Records
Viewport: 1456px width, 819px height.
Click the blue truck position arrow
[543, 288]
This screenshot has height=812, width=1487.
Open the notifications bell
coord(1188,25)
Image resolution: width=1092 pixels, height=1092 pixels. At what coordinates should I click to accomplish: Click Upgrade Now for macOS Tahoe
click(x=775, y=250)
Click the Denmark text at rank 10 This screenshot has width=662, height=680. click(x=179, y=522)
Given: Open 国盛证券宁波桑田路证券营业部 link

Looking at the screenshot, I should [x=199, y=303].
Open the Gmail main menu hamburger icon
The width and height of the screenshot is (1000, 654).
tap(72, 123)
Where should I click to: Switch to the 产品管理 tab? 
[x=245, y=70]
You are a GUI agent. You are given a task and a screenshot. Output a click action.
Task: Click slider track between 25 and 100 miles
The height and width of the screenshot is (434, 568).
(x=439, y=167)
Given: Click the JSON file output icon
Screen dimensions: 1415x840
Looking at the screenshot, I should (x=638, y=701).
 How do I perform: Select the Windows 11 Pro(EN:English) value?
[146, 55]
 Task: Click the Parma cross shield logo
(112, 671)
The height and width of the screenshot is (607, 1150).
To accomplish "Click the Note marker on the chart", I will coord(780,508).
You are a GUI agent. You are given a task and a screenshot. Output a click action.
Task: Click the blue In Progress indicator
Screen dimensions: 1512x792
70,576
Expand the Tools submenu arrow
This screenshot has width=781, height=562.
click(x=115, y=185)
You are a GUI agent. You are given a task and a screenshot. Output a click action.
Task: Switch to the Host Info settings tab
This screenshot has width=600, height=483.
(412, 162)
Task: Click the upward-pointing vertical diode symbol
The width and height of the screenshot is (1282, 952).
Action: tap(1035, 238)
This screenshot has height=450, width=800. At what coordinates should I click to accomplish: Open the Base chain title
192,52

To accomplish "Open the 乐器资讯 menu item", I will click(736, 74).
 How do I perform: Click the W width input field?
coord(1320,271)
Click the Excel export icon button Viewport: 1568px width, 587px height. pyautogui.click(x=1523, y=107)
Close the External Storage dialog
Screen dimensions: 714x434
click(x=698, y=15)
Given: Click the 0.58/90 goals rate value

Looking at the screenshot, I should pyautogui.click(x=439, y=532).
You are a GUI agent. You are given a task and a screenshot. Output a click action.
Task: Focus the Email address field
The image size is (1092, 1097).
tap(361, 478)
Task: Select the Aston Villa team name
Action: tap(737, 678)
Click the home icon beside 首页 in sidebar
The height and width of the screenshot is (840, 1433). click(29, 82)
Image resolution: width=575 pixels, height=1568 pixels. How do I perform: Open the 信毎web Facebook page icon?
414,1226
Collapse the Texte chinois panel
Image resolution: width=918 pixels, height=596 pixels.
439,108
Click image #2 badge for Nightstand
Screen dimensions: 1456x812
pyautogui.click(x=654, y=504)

Work required: Recast each of these lines as a string in a JSON list, one string per line and blank lines skipped, covering all of the data.

Answer to this problem:
[
  "Viewport: 1456px width, 819px height.",
  "Click the blue truck position arrow",
  "[543, 288]",
  "This screenshot has height=812, width=1487.",
  "Open the notifications bell",
  "coord(1188,25)",
  "Image resolution: width=1092 pixels, height=1092 pixels. At what coordinates should I click to accomplish: Click Upgrade Now for macOS Tahoe",
  "click(x=775, y=250)",
  "Click the Denmark text at rank 10 This screenshot has width=662, height=680. click(x=179, y=522)",
  "Given: Open 国盛证券宁波桑田路证券营业部 link",
  "Looking at the screenshot, I should [x=199, y=303].",
  "Open the Gmail main menu hamburger icon",
  "The width and height of the screenshot is (1000, 654).",
  "tap(72, 123)",
  "Where should I click to: Switch to the 产品管理 tab? ",
  "[x=245, y=70]",
  "You are a GUI agent. You are given a task and a screenshot. Output a click action.",
  "Task: Click slider track between 25 and 100 miles",
  "The height and width of the screenshot is (434, 568).",
  "(x=439, y=167)",
  "Given: Click the JSON file output icon",
  "Screen dimensions: 1415x840",
  "Looking at the screenshot, I should (x=638, y=701).",
  " How do I perform: Select the Windows 11 Pro(EN:English) value?",
  "[146, 55]",
  " Task: Click the Parma cross shield logo",
  "(112, 671)",
  "The height and width of the screenshot is (607, 1150).",
  "To accomplish \"Click the Note marker on the chart\", I will coord(780,508).",
  "You are a GUI agent. You are given a task and a screenshot. Output a click action.",
  "Task: Click the blue In Progress indicator",
  "Screen dimensions: 1512x792",
  "70,576",
  "Expand the Tools submenu arrow",
  "This screenshot has width=781, height=562.",
  "click(x=115, y=185)",
  "You are a GUI agent. You are given a task and a screenshot. Output a click action.",
  "Task: Switch to the Host Info settings tab",
  "This screenshot has width=600, height=483.",
  "(412, 162)",
  "Task: Click the upward-pointing vertical diode symbol",
  "The width and height of the screenshot is (1282, 952).",
  "Action: tap(1035, 238)",
  "This screenshot has height=450, width=800. At what coordinates should I click to accomplish: Open the Base chain title",
  "192,52",
  "To accomplish \"Open the 乐器资讯 menu item\", I will click(736, 74).",
  " How do I perform: Click the W width input field?",
  "coord(1320,271)",
  "Click the Excel export icon button Viewport: 1568px width, 587px height. pyautogui.click(x=1523, y=107)",
  "Close the External Storage dialog",
  "Screen dimensions: 714x434",
  "click(x=698, y=15)",
  "Given: Click the 0.58/90 goals rate value",
  "Looking at the screenshot, I should pyautogui.click(x=439, y=532).",
  "You are a GUI agent. You are given a task and a screenshot. Output a click action.",
  "Task: Focus the Email address field",
  "The image size is (1092, 1097).",
  "tap(361, 478)",
  "Task: Select the Aston Villa team name",
  "Action: tap(737, 678)",
  "Click the home icon beside 首页 in sidebar",
  "The height and width of the screenshot is (840, 1433). click(29, 82)",
  "Image resolution: width=575 pixels, height=1568 pixels. How do I perform: Open the 信毎web Facebook page icon?",
  "414,1226",
  "Collapse the Texte chinois panel",
  "Image resolution: width=918 pixels, height=596 pixels.",
  "439,108",
  "Click image #2 badge for Nightstand",
  "Screen dimensions: 1456x812",
  "pyautogui.click(x=654, y=504)"
]